Much attention has been directed lately to crime in the city, from the alarming rise in auto burglaries to the two recent high-profile shootings of Kathryn Steinle on Pier 14 and of a tourist during an attempted robbery on Lombard Street. At a press conference on Wednesday afternoon, officials issued assurances that the city is still safe, and that efforts are underway on several fronts to curb crime.
SFPD Chief Greg Suhr, Central Station Capt. David Lazar, Officer Anthony Randolph—who was particularly responsible for apprehending one of the Russian Hill shooting suspects—and District 3 Supervisor Julie Christensen spoke to the media at the corner of Lombard and Jones streets, near the scene of Tuesday's shooting. "We are, and have been, doing everything we can to keep our neighborhoods safe," Christensen said.
She and Capt. Lazar outlined several initiatives to deter crime, including:
- Rehabilitation programs for criminals so they don't go back to the streets and commit more crime
- Working with Fisherman's Wharf, the Hotel Council of San Francisco and rental car agencies to remind people not to leave valuables in their car, to help prevent auto burglaries
- Increasing police staffing; the Board of Supervisors voted 6–5 in June to spend $11 million on hiring about 400 new officers
- Starting an "Ambassador Program" this weekend on tourist-heavy Lombard Street, similar to the ambassadors already in place at the Wharf
- Working with the District Attorney's office and judicial branch to ensure repeat criminals, even non-violent ones, are prosecuted, because a small amount of people are responsible for a vast amount of the property crimes
Chief Suhr also reminded reporters that all the suspects in the Lombard shooting and the Pier 14 homicide are in custody; preliminary hearings in the latter case began this week. He added that homicides are half of what they were in 2007 and 2008, and the city is still safe. "I live in San Francisco; I'm all over San Francisco," he said. "When I'm not in uniform, I'm not armed in San Francisco."
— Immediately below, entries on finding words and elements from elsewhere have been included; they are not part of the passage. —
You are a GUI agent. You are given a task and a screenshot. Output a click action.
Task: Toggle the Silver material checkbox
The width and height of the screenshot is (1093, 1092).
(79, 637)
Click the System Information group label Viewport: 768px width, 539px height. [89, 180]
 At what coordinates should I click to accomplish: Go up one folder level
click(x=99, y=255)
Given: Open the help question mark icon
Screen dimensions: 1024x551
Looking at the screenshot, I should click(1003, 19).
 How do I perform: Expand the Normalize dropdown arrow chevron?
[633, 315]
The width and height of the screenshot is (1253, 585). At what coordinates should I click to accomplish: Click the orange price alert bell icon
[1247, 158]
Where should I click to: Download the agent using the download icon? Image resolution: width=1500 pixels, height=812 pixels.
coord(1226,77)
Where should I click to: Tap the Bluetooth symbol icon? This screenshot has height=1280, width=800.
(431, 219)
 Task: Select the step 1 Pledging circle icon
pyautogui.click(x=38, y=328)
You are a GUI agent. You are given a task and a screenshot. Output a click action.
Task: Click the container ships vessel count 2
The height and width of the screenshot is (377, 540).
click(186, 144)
Capt. Lazar also mentioned that Central Station had arrested nearly 100 auto burglars so far this year. However, property crime is still up, as Christensen discussed with Hoodline on Tuesday morning. Citywide, auto break-ins are up 171 percent from 2010 and 45 percent year-to-date from 2014. 14,187 auto break-ins were reported from January 1st–July 31st of this year, compared to 9,757 during the same period last year.
Central and Northern districts accounted for 40 percent of total reported auto burglaries in the city in that time, Christensen said, up from about 33 percent last year. Central Station alone saw its number of reported break-ins from January 1st-July 31st rise from 1,331 last year to 2,362 this year. That's a 77 percent increase.
The numbers keep going up, despite Capt. Lazar's focus on prevention and enforcement. Ever since taking the reins at Central in May of 2014, he's devoted more plainclothes officers to reducing auto burglaries, and last year, he asked the Community Police Advisory Board (CPAB) to work on an outreach campaign to remind drivers, especially tourists, not to leave anything in their cars.
Working with a subcommittee, CPAB member Troy Campbell, executive director of the Fisherman's Wharf Community Benefit District, designed a card that rental agencies and hotels can give out that tells drivers to "Park Smart" and not leave any valuables in their vehicles.
"We’re starting to get the word out, and we’re hoping it’s going to make a big difference down the road," Capt. Lazar said. Rental-car agencies are experiencing huge losses from broken windows, he added, and are eager to find solutions.
But many drivers still do leave valuables in plain view or in the trunk, and thieves know it. “The vast majority of break-ins in District 3 are occurring on rental cars or out-of-town vehicles," Christensen said. "It seems in almost all of the auto break-ins, there has been something visible left in the car.”
Christensen said the Hotel Council is urging guests to leave their valuables with the bell desk. She and SFPD are also working with tour companies to get the word out to "park smart." But thieves are even breaking into vehicles with no booty inside. One Nextdoor commenter who suffered repeated broken windows now leaves the glove box and console open, to show there's nothing to take.
Another issue, Christensen explained, is that breaking a window is a misdemeanor and stealing is a misdemeanor, so thieves—often gang members—work in pairs. "So you have two misdemeanors, instead of an auto burglary felony," Christensen said.
"Our next stop is the judicial branch," she added, "to explain to them the seriousness of this situation and the impact that it's having on residents and visitors, and trying to get their help in having the punishment fit the crime. Increase bail, increase the threat of jail time, so it’s not as lucrative for people as it is now."